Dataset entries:
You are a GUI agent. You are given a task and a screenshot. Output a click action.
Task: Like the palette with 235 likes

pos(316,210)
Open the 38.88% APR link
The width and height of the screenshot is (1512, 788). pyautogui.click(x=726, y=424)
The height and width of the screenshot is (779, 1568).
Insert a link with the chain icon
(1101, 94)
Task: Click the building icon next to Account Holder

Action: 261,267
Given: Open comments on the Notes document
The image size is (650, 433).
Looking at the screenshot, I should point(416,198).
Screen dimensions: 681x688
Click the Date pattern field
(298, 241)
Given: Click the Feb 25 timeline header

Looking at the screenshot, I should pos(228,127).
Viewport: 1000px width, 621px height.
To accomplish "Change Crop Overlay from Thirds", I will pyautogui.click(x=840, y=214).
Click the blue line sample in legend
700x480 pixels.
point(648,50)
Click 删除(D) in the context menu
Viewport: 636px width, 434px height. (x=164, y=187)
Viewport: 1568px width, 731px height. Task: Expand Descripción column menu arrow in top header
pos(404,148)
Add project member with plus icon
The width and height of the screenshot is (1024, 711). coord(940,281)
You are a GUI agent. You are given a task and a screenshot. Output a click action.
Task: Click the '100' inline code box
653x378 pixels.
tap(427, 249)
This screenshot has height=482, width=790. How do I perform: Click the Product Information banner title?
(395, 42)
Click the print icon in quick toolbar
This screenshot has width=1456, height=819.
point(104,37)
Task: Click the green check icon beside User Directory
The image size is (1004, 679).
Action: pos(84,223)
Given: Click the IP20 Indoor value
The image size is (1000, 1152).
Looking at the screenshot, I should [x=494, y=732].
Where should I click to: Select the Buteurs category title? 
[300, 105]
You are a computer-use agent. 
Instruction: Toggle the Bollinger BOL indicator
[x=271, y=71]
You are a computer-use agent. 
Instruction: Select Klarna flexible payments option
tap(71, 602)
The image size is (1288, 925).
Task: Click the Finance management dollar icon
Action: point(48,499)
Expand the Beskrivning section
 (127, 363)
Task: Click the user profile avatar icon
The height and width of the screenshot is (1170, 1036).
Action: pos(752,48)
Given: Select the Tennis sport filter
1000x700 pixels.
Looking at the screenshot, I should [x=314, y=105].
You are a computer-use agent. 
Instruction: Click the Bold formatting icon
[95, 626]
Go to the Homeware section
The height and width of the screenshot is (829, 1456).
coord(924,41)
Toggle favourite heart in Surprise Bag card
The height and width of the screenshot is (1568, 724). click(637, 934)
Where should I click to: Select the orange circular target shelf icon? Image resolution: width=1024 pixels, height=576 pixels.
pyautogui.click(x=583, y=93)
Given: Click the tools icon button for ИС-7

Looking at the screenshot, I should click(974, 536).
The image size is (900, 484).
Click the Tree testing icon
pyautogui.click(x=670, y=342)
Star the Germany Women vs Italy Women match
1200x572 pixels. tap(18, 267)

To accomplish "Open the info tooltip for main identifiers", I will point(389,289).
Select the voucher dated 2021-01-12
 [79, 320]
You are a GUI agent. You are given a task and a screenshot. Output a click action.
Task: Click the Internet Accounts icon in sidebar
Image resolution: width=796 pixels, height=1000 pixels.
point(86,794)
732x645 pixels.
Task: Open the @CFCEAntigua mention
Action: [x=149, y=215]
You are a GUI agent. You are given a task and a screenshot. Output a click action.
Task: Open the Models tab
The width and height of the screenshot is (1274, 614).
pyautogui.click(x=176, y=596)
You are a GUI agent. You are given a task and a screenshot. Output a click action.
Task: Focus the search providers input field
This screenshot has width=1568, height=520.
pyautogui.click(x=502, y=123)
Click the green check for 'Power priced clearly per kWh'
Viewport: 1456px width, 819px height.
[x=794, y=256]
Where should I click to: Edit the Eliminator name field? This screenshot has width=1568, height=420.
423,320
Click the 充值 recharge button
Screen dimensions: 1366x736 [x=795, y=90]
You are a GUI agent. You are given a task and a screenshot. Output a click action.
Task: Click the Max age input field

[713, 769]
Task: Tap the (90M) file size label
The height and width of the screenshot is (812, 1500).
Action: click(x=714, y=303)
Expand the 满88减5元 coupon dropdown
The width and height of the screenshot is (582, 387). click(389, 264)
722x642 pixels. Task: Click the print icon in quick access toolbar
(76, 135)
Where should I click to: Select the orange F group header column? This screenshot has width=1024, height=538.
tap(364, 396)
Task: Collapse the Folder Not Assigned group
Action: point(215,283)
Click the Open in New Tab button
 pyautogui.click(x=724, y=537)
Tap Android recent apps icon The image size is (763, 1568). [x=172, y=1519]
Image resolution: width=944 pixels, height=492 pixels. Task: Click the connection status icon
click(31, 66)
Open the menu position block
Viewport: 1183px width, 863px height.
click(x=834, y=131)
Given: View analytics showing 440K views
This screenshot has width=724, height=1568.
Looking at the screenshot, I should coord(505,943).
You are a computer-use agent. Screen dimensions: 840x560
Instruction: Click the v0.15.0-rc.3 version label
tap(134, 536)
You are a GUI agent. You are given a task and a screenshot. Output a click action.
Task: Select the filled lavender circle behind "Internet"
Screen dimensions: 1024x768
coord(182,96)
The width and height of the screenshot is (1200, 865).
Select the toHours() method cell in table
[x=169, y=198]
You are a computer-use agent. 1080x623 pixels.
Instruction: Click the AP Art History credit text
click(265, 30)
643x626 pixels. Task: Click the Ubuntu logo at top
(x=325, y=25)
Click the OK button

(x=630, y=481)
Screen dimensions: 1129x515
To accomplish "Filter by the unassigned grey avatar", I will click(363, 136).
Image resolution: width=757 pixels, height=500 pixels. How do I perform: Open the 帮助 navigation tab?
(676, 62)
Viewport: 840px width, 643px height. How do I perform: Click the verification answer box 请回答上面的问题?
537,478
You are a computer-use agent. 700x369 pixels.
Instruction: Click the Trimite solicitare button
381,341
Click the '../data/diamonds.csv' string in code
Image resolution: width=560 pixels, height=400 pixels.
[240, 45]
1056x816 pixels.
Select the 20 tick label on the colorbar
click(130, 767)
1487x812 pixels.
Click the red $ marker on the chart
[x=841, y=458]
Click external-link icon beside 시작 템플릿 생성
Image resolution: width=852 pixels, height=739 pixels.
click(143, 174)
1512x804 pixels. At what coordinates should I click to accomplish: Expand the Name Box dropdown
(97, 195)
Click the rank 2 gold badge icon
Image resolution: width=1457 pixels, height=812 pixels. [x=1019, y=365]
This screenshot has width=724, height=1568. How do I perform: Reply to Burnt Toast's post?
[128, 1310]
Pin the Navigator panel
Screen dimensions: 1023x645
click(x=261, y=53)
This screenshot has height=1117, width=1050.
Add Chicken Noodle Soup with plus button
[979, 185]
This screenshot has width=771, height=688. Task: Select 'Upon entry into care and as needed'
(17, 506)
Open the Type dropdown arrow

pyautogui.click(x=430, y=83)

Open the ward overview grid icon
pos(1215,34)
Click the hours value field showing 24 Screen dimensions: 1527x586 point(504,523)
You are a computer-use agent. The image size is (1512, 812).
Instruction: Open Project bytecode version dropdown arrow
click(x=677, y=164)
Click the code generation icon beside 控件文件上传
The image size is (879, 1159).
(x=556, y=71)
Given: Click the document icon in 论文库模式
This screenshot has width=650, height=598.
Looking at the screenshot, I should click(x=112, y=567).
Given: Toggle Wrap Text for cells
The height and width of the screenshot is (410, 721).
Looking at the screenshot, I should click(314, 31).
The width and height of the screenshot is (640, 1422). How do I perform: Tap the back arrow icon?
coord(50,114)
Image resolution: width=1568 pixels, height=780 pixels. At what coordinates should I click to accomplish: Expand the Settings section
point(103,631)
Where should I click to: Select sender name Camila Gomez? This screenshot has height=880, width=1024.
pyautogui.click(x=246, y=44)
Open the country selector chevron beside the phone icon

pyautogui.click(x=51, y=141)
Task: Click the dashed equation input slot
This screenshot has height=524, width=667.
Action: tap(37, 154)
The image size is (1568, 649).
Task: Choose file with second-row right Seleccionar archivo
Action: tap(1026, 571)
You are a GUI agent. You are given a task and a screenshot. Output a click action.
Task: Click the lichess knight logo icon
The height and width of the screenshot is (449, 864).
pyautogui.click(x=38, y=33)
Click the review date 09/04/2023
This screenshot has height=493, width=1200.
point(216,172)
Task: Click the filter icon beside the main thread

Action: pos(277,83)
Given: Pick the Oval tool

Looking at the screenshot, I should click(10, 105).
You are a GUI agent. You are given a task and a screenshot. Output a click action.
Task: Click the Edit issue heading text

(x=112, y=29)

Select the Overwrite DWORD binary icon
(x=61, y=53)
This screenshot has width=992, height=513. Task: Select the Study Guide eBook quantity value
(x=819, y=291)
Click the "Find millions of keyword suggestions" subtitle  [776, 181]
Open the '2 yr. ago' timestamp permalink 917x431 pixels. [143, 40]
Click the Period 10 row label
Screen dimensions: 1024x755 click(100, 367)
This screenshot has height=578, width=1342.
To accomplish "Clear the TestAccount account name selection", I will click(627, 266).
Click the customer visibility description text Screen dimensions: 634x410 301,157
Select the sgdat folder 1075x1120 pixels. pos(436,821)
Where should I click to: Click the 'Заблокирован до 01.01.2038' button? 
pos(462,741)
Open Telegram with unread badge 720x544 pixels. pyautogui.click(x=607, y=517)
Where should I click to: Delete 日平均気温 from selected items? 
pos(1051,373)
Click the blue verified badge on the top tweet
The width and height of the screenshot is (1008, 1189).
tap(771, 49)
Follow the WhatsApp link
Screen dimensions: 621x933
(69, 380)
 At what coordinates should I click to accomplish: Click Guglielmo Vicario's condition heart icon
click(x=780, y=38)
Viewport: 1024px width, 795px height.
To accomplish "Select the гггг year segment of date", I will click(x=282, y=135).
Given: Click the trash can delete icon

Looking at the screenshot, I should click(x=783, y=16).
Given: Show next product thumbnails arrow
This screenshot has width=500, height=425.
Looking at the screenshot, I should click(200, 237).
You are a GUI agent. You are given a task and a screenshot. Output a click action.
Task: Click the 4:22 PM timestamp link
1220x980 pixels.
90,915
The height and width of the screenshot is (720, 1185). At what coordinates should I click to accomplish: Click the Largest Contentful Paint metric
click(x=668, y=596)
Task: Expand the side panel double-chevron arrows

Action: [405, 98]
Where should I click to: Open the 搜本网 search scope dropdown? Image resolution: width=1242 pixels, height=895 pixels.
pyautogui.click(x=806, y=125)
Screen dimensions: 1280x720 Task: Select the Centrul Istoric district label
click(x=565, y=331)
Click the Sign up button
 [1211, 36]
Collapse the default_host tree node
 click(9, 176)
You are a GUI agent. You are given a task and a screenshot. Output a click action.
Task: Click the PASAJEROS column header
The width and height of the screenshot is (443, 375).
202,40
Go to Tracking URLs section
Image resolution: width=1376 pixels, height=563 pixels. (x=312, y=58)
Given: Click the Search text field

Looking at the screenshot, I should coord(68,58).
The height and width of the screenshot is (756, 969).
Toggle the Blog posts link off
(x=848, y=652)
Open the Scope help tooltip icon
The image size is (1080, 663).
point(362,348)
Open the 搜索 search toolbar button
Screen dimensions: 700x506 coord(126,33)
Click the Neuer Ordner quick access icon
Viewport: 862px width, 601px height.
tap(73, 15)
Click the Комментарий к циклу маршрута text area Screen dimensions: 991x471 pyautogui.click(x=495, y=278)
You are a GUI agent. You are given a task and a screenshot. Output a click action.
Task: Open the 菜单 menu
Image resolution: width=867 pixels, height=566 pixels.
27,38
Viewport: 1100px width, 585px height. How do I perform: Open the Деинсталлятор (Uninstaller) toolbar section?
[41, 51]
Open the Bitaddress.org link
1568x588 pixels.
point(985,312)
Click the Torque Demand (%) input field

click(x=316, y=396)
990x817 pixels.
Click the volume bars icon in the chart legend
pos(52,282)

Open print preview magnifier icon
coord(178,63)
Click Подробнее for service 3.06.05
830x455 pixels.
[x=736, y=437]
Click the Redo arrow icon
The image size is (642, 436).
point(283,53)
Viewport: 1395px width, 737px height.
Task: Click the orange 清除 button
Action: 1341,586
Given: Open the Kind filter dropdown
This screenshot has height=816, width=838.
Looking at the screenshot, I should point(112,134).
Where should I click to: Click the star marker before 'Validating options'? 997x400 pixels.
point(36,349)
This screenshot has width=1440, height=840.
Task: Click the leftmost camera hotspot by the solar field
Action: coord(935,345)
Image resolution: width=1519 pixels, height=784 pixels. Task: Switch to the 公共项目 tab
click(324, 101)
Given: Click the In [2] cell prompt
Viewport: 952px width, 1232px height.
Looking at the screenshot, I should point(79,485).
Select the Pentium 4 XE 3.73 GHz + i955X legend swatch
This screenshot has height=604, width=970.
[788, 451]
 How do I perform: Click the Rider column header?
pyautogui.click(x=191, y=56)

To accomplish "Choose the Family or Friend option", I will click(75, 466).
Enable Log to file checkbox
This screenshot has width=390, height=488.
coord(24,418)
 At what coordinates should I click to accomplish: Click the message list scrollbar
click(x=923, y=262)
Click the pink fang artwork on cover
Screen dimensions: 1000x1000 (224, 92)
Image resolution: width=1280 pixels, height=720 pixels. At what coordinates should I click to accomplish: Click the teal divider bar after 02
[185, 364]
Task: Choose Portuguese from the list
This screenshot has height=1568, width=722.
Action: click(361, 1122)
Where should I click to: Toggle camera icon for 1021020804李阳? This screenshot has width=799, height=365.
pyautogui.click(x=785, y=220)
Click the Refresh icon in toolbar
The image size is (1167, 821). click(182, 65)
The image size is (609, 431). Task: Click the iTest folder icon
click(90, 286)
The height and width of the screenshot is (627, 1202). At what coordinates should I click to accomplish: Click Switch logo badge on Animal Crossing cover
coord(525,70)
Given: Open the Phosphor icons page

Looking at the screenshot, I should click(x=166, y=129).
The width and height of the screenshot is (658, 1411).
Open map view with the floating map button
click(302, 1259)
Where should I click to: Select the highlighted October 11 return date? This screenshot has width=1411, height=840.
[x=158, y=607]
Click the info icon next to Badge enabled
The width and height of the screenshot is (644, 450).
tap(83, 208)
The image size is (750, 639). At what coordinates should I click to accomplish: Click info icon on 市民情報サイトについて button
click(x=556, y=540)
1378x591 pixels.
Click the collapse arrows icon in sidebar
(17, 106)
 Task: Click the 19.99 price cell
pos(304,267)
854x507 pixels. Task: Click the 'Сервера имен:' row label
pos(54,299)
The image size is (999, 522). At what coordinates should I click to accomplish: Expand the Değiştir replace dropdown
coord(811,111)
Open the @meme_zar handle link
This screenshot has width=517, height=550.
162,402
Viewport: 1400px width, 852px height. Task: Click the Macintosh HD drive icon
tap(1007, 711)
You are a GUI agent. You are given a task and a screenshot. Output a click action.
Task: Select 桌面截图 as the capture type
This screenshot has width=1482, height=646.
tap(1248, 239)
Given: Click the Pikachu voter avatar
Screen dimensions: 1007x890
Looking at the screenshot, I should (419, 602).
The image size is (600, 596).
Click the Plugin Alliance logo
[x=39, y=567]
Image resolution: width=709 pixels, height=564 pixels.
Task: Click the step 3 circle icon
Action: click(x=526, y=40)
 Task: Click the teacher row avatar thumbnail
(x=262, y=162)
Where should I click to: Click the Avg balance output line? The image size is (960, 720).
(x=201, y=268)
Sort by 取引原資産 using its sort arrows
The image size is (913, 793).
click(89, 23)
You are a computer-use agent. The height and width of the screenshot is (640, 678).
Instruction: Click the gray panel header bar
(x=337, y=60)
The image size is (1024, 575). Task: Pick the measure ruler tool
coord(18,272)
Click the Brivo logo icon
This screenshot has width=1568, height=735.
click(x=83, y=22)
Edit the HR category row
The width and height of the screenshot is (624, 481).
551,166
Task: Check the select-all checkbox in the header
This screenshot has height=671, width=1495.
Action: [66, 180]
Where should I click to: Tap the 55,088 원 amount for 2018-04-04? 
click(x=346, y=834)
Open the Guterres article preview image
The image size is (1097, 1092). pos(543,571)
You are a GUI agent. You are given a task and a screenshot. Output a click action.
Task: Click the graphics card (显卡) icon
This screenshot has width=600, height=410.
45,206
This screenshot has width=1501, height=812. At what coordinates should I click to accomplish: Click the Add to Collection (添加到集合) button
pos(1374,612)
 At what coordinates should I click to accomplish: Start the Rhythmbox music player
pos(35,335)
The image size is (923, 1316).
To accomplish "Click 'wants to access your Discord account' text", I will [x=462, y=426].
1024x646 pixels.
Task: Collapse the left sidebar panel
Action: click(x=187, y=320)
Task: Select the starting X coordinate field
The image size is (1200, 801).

*THE PROBLEM*
Go line by line through the data, copying each one that contains the word "Internet".

*FINISHED EXERCISE*
Task: Click the Internet Accounts icon in sidebar
Task: Select the filled lavender circle behind "Internet"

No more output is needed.